- EXERCISE GOAL -
Repeat the part of the records that opens with the line containing "Where should I click to: Click the dash" and closes with the line containing "Action: pos(585,473)", with both of those lines included.

- RECORD EXCERPTS -
■ ■ ■ ■ ■ ■ ■
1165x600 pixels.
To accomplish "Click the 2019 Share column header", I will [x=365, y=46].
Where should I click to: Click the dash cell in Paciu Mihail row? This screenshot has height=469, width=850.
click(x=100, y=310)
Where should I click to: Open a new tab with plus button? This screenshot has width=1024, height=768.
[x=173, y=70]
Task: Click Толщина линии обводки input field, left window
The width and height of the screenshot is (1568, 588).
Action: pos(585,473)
■ ■ ■ ■ ■ ■ ■
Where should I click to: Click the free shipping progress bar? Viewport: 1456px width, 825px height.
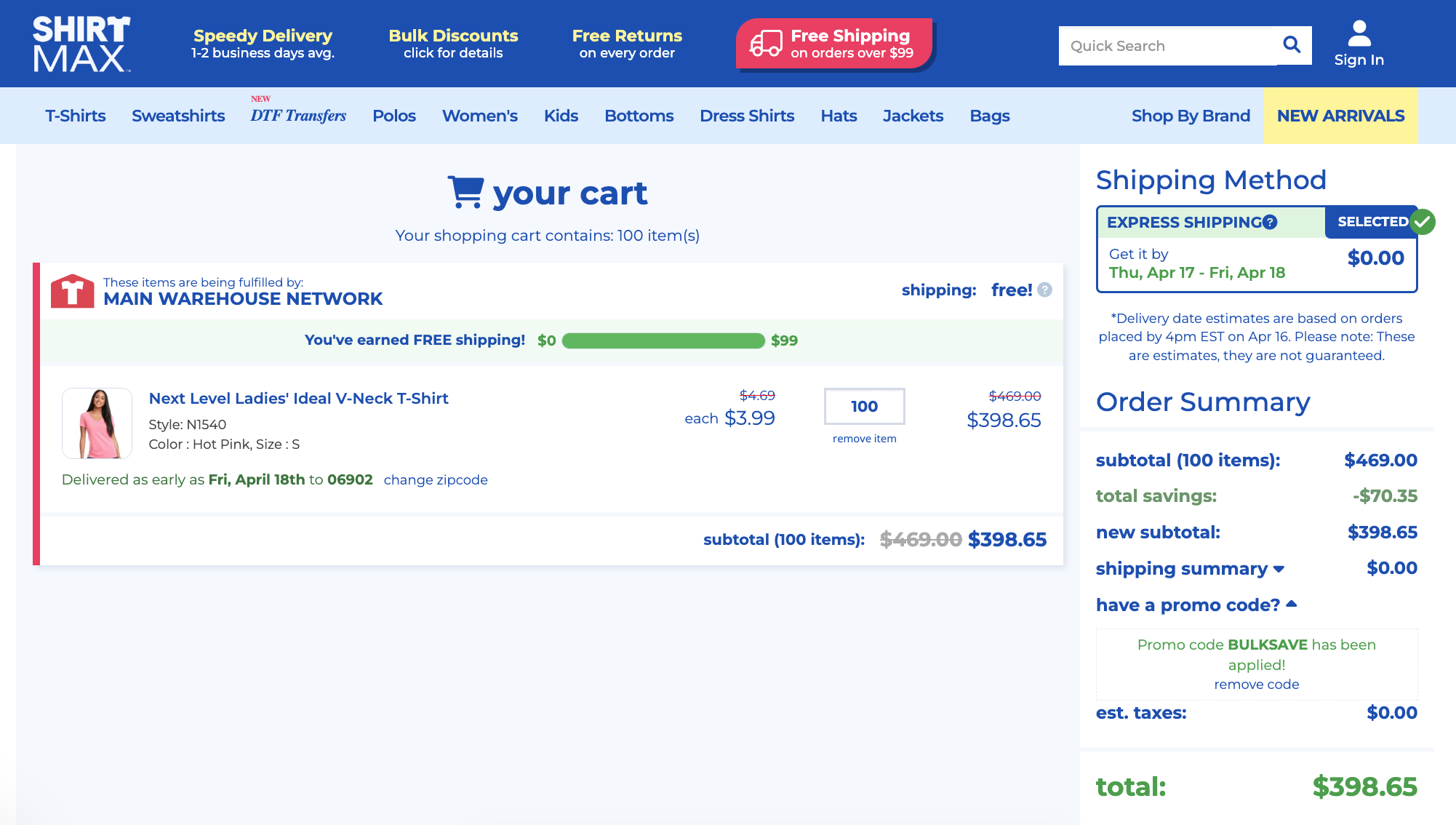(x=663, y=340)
■ ■ ■ ■ ■ ■ ■
- REPLY -
Where should I click to: Click the dash cell in Paciu Mihail row? This screenshot has height=469, width=850.
click(x=100, y=310)
Where should I click to: Open a new tab with plus button? This screenshot has width=1024, height=768.
[x=173, y=70]
Task: Click Толщина линии обводки input field, left window
The width and height of the screenshot is (1568, 588).
Action: pos(585,473)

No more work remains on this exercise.